New Delhi, April 28 (IANS) Exercise the intellect with an inspiring cache of books this weekend. Browse with IANS
1.Book: ‘The Blue Sweater’; Written by Jacqueline Novogratz; Published by Harper Collins-India; Priced Rs.399 (India Edition)
The book is the inspiring story of a woman, who gave up a career in international banking to spend her life understanding global poverty and finding powerful new ways of tackling it. It all started in Virginia, with the blue sweater, a gift that quickly became her prized possession – until the day she outgrew it and gave it away. Eleven years later, in Africa she spotted a young boy wearing that very sweater, with her name still on the tag inside. That the sweater had come all the way to Rwanda was evidence of how we are all connected – how our daily actions, and inaction, touch people across the globe – people we may never know or meet.

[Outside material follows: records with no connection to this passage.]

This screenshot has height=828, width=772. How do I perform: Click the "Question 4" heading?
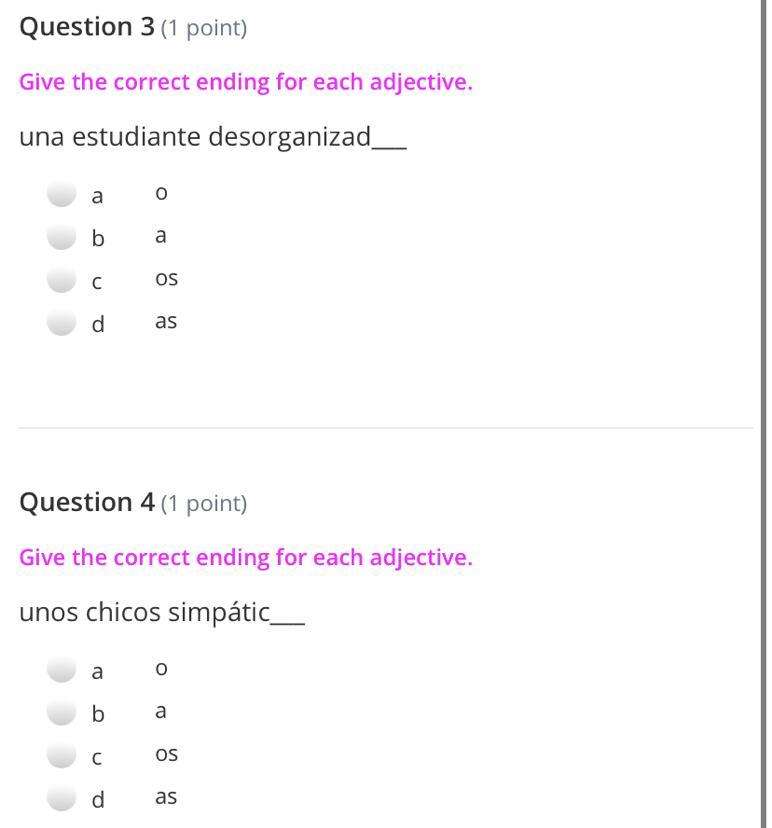[87, 502]
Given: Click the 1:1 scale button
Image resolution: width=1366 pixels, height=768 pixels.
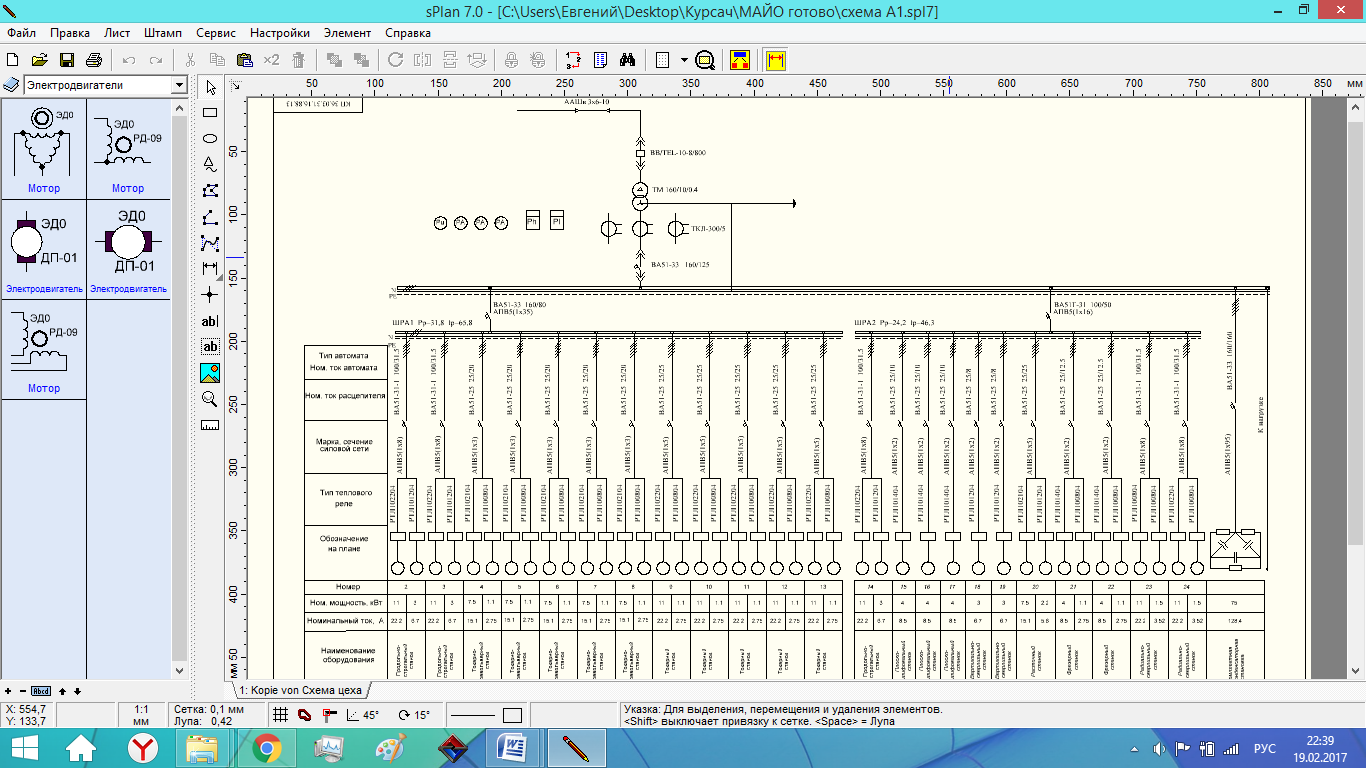Looking at the screenshot, I should [x=140, y=714].
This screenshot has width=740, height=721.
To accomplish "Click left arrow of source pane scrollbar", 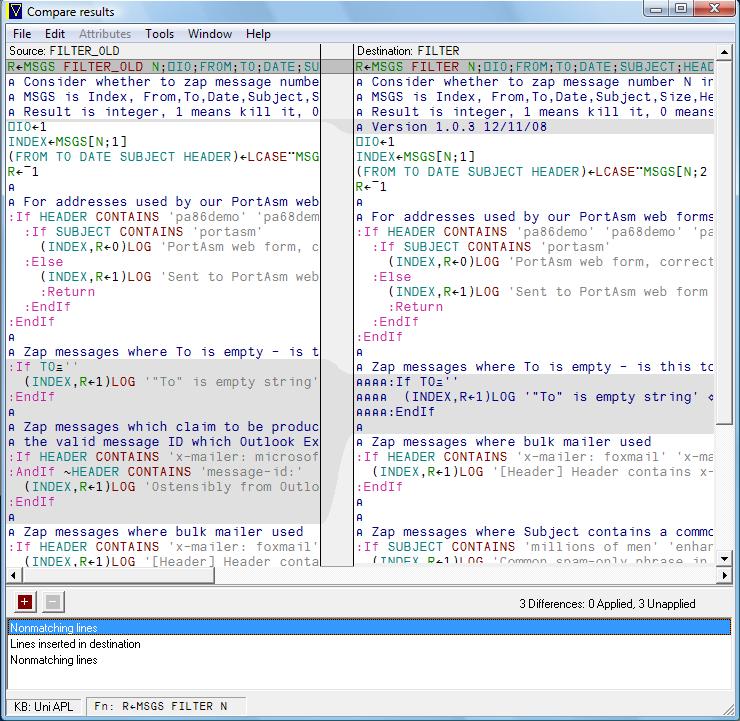I will pos(14,575).
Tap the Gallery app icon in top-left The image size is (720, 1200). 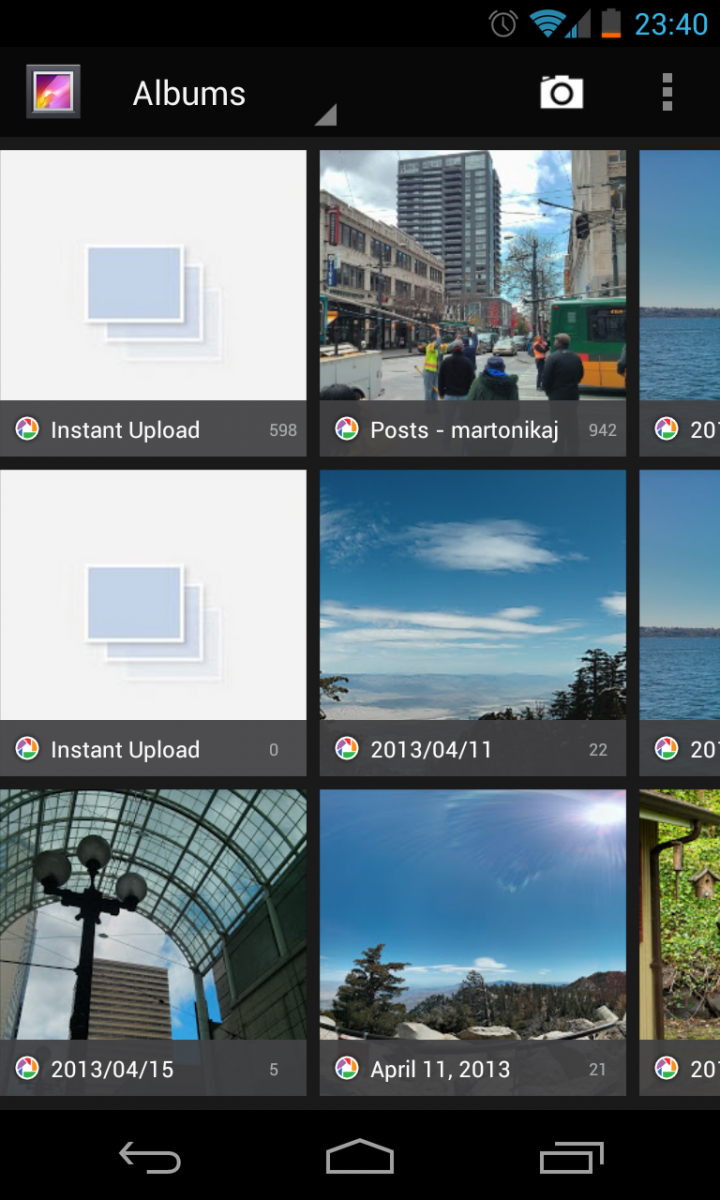click(53, 93)
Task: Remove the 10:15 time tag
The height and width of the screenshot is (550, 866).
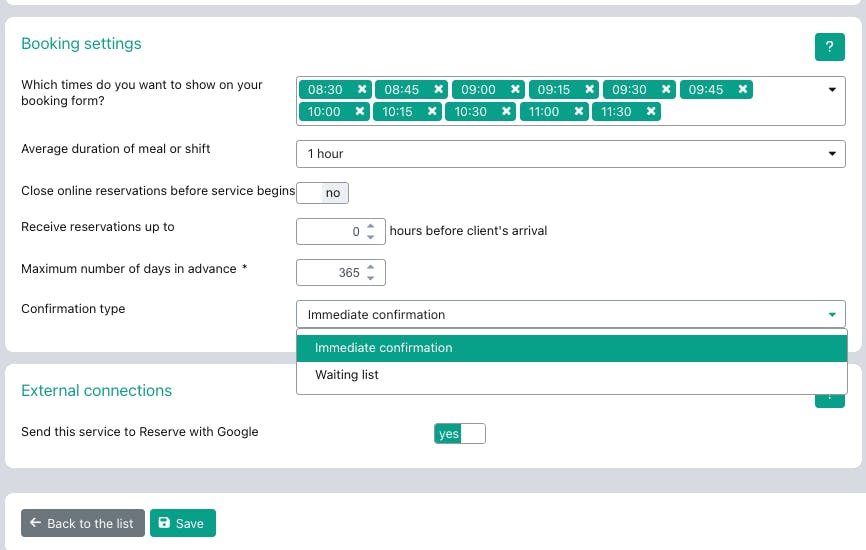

2.Book: ‘Sachin: A Hundred Hundreds Now’; Written by V. Krishnaswamy; Published by Harper Collins; Priced Rs.250
On 16 March, 2012, at Mirpur near Dhaka, after opening the innings for India, Sachin nudged the ball to behind square leg in the forty-fourth over to cross the final barrier: a hundred centuries in international cricket. In this account of the master batsman’s incredible journey, sportswriter V. Krishnaswamy takes us through every hundred, every peak scaled on Sachin’s way to the top. Alongside, he captures for us glimpses of the fast changing world around Sachin and the two sportsmen whose lives and achievements in some ways mirror the Little Master’s: world chess champion Viswanathan Anand and tennis superstar Leander Paes. It has an introduction by former India captain Rahul Dravid and a foreword by Sachin and coach Ramakant Achrekar.
3.Book: ‘Flavors First: An Indian Chef’s Culinary Journey’; Written by Vikas Khanna; Published by Penguin-India; Priced Rs.1,190
Savory and rich, sweet and fiery, smoky and tangy – the recipes of Flavors First are full of unexpected tastes. The dishes listed by Khanna, a celebrity master chef of Indian origin, ranges from contemporary and global with spins on tradition. They include strange fusions like the Masala-Honey Cornish Hen, Wonton Crisps with Tamarind Chutney and Pineapple, and Chai Creme Brulee. The book begins with a comprehensive, easy-to-follow spice and ingredient glossary, a foundation for recreating your favorite Indian dishes at home. The chapters are devoted to every aspect of a complete Indian meal, including easy handmade breads, a variety of chutneys, appetizers perfect for parties, slow-cooked curries, tender stews, desserts and cool refreshing drinks.
4.Book: ‘PRANKZz: A Psychological Thriller’; Written by Harish Sharma; Published by Rupa & Co; Priced Rs.188
Six medical students find themselves in the same study group, hand-picked by the dean of the college to become the best doctors of their batch. Yet, rather than becoming friendly, their personalities clash and they divide into factions, playing pranks on one another pranks that escalate and begin to traverse dangerous grounds. When one of the pranks has disastrous consequences, all things change. But will the ‘pranking’ ever end? With one surprising twist after the other, the story is as gripping as it is astonishing. The writer unravels a skin of intense rivalry with unexpected outcomes.
5.Book: ‘Delhi OMG’; Written by Vinod Nair; Published by Om Books International; Priced Rs.195
‘Delhi OMG!’ traces the journey of Dinesh, a middle-class offspring as he meanders through life and the city of ‘Dilli’ in his struggle for survival. The journey takes him through the many signature spots in the city, exposing the underbelly and presenting a side which is rarely seen. The loss of innocence riddled with myriad splashes of contrasting, funny and often contradictory shades, this tale attempts to expose the superficiality that lies beneath, in a way that is shocking, real, hard-hitting and humorous. Consumed as Delhiites are in their world of make-belief and maximising their returns, with each one trying to be what they are not, Dinesh discovers that the city allows one to revel in their belief of having actually succeeded. But have they, really? Welcome to Delhi as we think we know it!